Elimination Distances, Blocking Sets, and Kernels for Vertex Cover
Pages 1955 - 1990
Abstract
The Vertex Cover problem plays an essential role in the study of polynomial kernelization in parameterized complexity, i.e., the study of provable and efficient preprocessing for ${\mathsf{NP}}$-hard problems. Motivated by the great variety of positive and negative results for kernelization for Vertex Cover subject to different parameters and graph classes, we seek to unify and generalize them using so-called blocking sets.
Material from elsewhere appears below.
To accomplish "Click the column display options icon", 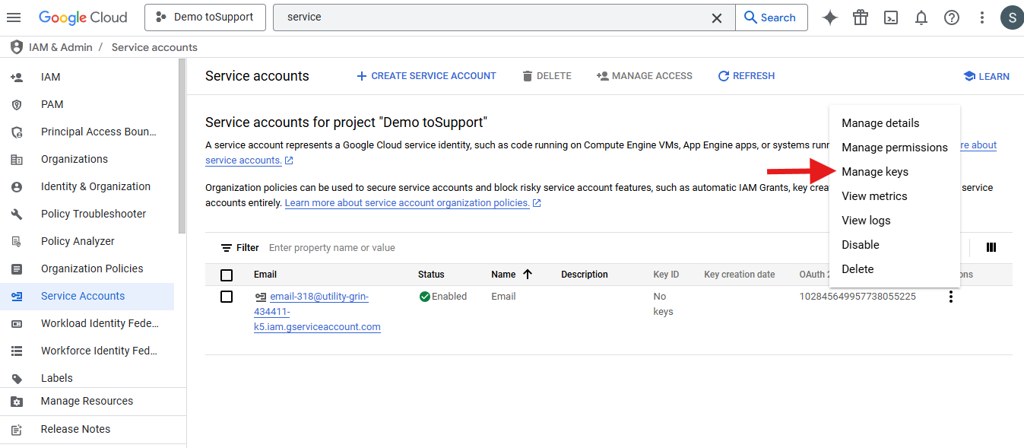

A blocking set is a set of vertices such that no optimal vertex cover contains all vertices in the blocking set, and the study of minimal blocking sets played implicit and explicit roles in many existing results. We show that in the most-studied setting, parameterized by the size of a deletion set to a specified graph class ${\mathcal{C}}$, bounded minimal blocking set size is necessary but not sufficient to get a polynomial kernelization. Under mild technical assumptions, bounded minimal blocking set size is shown to allow an essentially tight polynomial-time reduction in the number of connected components. We then determine the exact maximum size of minimal blocking sets for graphs of bounded elimination distance to any hereditary class $\mathcal{C}$, including the case of graphs of bounded treedepth. We get similar but not tight bounds for certain nonhereditary classes $\mathcal{C}$, including the class ${\mathcal{C}}_{{\mathrm{LP}}}$ of graphs where integral and fractional vertex cover size coincide. These bounds allow us to derive polynomial kernels for Vertex Cover parameterized by the size of a deletion set to graphs of bounded elimination distance to, e.g., forest, bipartite, or ${\mathcal{C}}_{\mathrm{LP}}$ graphs.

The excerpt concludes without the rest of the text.